Korban H resmi membuat berita acara pencabutan laporan, setelah tersangka ED membayar penuh kerugian korban senilai Rp151 juta pada hari yang sama tepatnya Pada 7 Mei 2025 lalu.
“Dengan telah dipulihkannya hak-hak korban dan dicapainya perdamaian, seluruh syarat materiil dan formil RJ dinyatakan terpenuhi,” tambahnya.
Sebagai tindak lanjut, pada 14 Mei 2025, Polres Barru menerbitkan Surat Perintah Penghentian Penyidikan (SP3) terhadap perkara tersebut.
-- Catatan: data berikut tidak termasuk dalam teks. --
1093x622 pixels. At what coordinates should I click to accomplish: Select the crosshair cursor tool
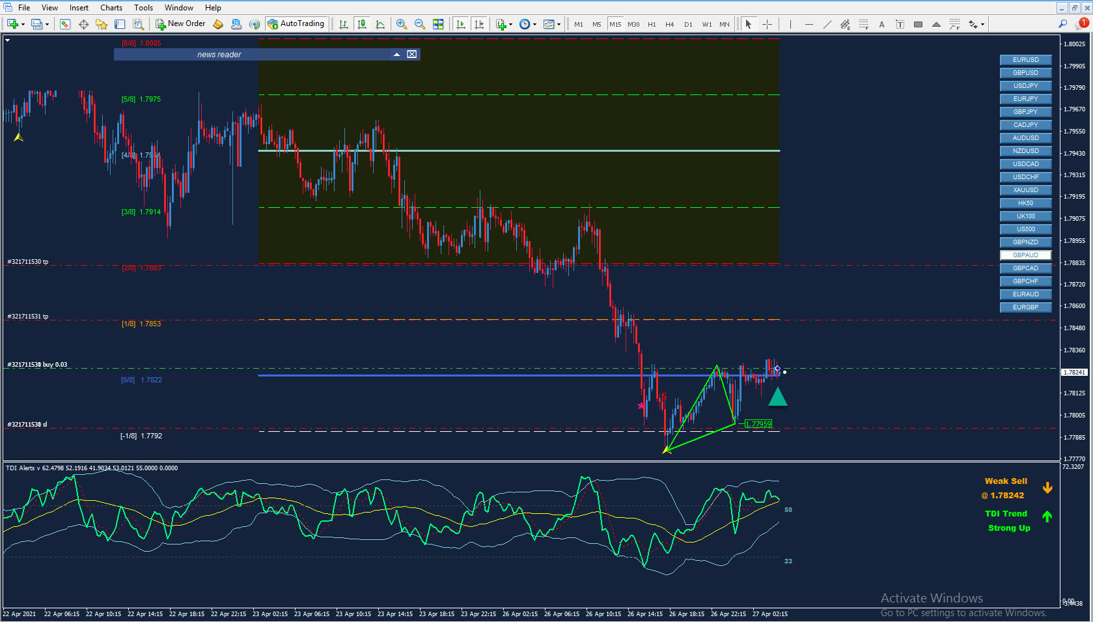[x=768, y=24]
Iptu Sulpakar menegaskan, langkah penghentian penyidikan sudah sesuai dengan Peraturan Kepolisian Nomor 8 Tahun 2021 tentang Penanganan Tindak Pidana Berdasarkan Keadilan Restoratif.
Dalam aturan tersebut bahwa penyidikan dapat dihentikan apabila korban dan pelaku mencapai kesepakatan damai serta hak-hak korban telah dipulihkan sepenuhnya.
“Semua proses dilakukan secara resmi, transparan, dan sesuai prosedur. Tidak ada proses yang dilakukan diam-diam atau karena pembayaran tertentu di luar mekanisme hukum,” pungkasnya.

Sebelumnya, ED ditangkap dan ditetapkan tersangka oleh Satreskrim Polres Barru, bahkan dihadirkan dalam konferensi pers pada April 2025.
ED sempat dijerat Pasal 45A ayat (1) jo. Pasal 28 ayat (1) Undang-Undang Nomor 1 Tahun 2024 tentang Perubahan Kedua atas UU ITE, dengan ancaman pidana maksimal 6 tahun penjara dan/atau denda hingga Rp1 miliar.